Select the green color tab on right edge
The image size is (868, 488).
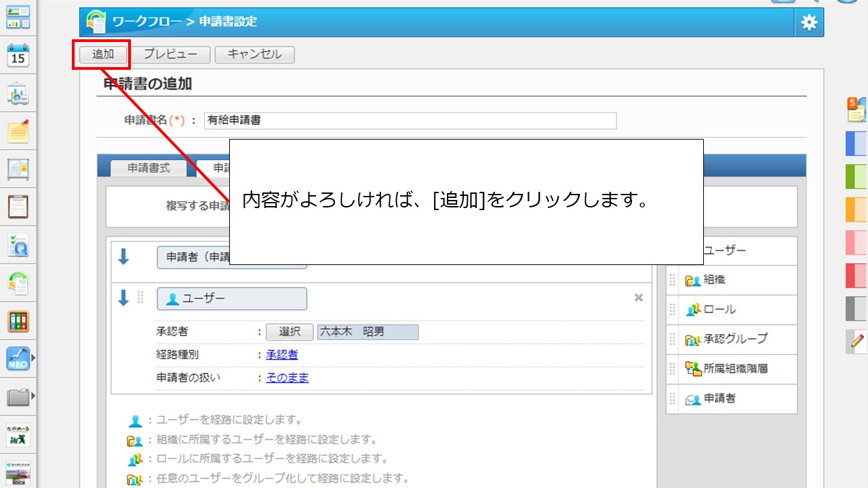coord(856,176)
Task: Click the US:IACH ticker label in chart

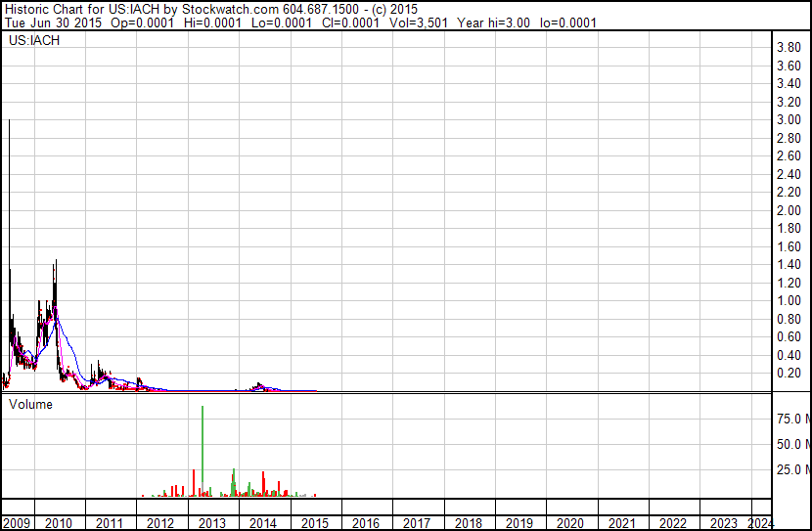Action: click(34, 40)
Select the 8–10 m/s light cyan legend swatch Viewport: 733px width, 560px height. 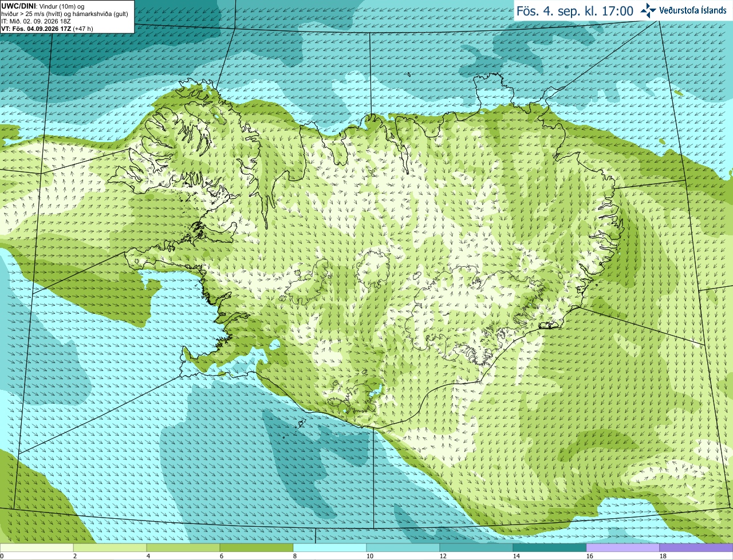(330, 547)
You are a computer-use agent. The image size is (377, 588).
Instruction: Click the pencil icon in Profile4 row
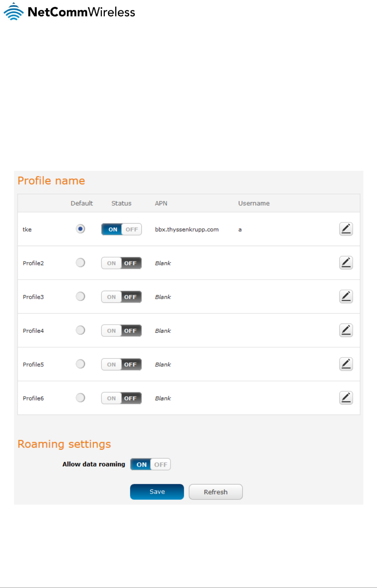click(x=346, y=330)
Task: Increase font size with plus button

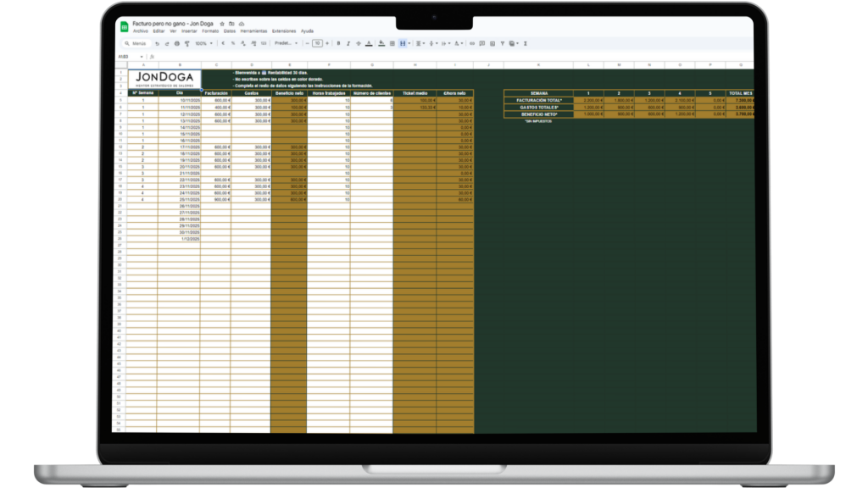Action: click(327, 43)
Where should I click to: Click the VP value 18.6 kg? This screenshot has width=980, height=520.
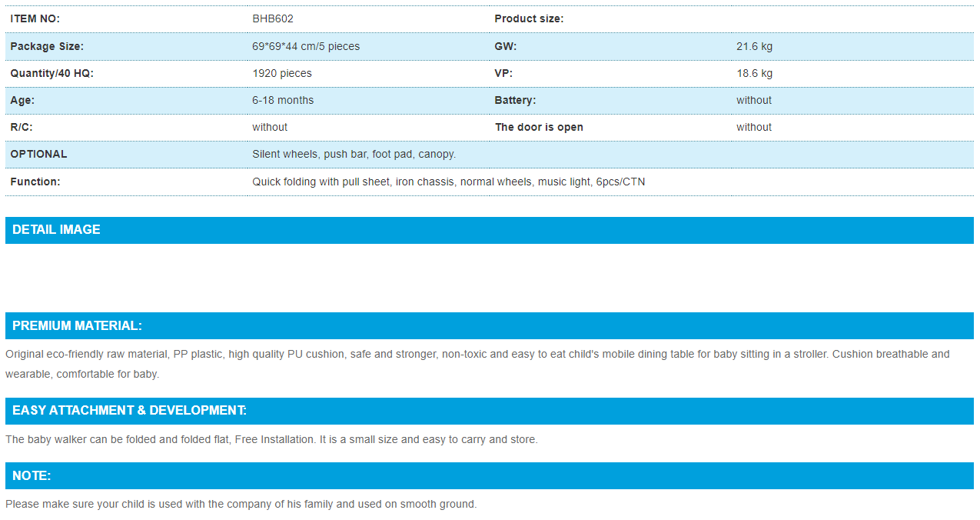click(x=754, y=73)
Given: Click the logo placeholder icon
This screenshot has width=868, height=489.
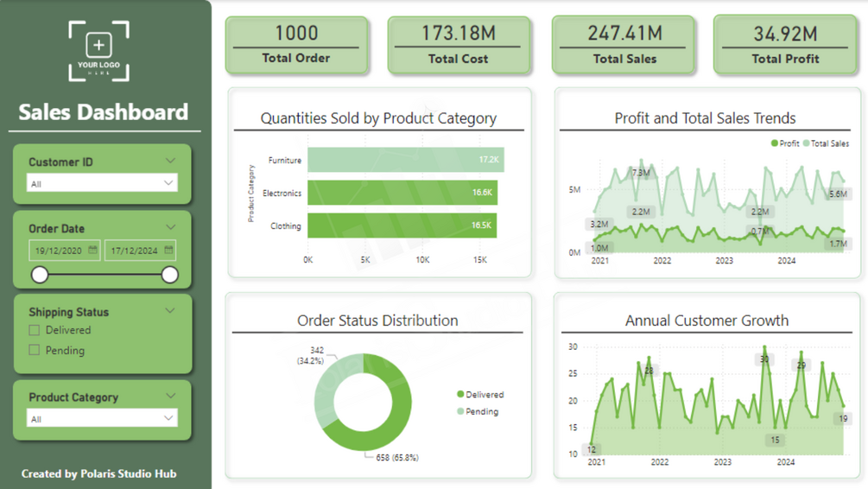Looking at the screenshot, I should [99, 51].
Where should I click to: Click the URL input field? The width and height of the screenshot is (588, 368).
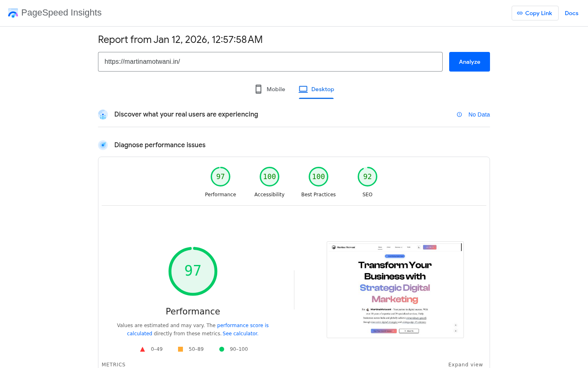[x=270, y=62]
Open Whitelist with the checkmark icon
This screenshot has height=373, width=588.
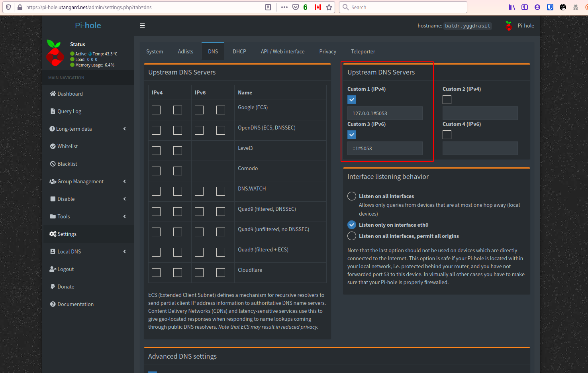[53, 146]
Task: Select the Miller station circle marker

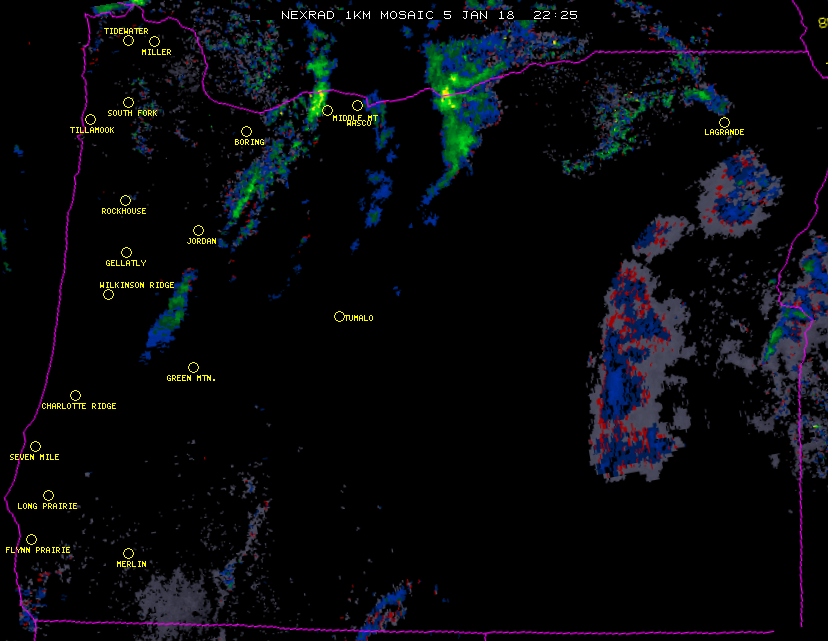Action: coord(155,41)
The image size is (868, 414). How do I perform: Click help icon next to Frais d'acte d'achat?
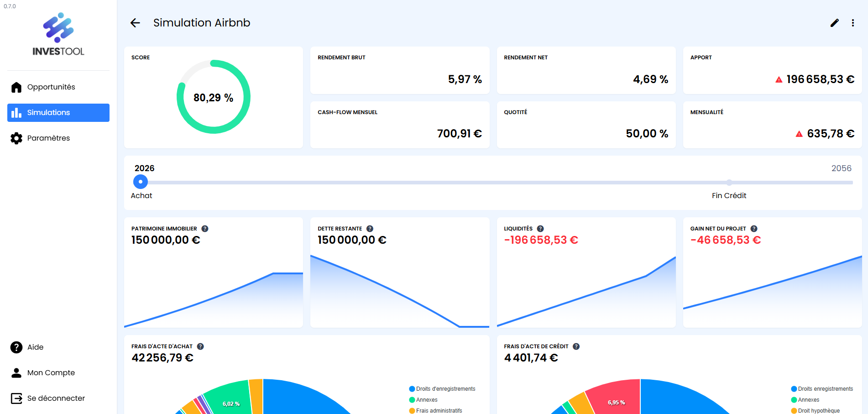click(x=200, y=346)
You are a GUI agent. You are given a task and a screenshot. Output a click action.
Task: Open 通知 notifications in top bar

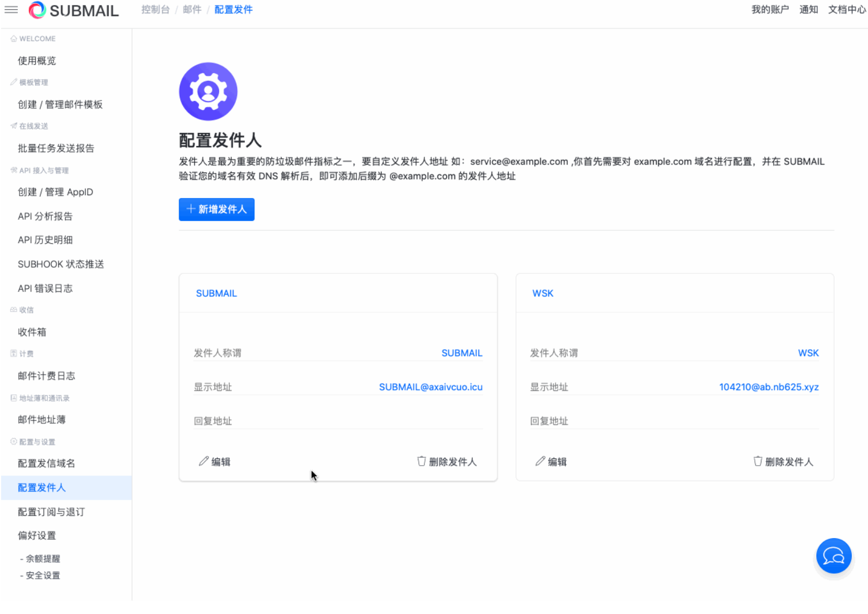808,9
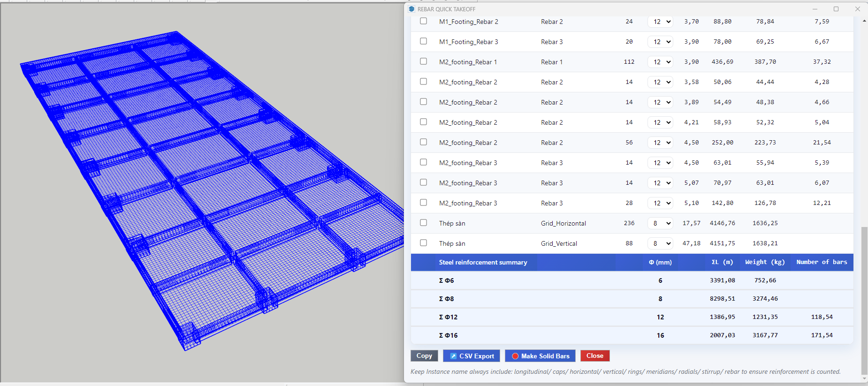868x386 pixels.
Task: Click the scroll down arrow of the panel
Action: click(x=864, y=378)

» **WHAT IS BEING ASKED**
Give again the stretch of lines above from the one with "Given: Click the logo placeholder icon" through the one with "You are a GUI", both ends kept, and copy no pictures.

» **ANSWER SECTION**
Given: Click the logo placeholder icon
This screenshot has width=868, height=489.
Looking at the screenshot, I should [99, 51].
Where should I click to: Click the URL input field? The width and height of the screenshot is (588, 368).
[x=270, y=62]
Open Whitelist with the checkmark icon
This screenshot has height=373, width=588.
[53, 146]
Task: Select the Miller station circle marker

Action: coord(155,41)
The image size is (868, 414). How do I perform: Click help icon next to Frais d'acte d'achat?
click(x=200, y=346)
You are a GUI agent. You are given a task and a screenshot. Output a click action.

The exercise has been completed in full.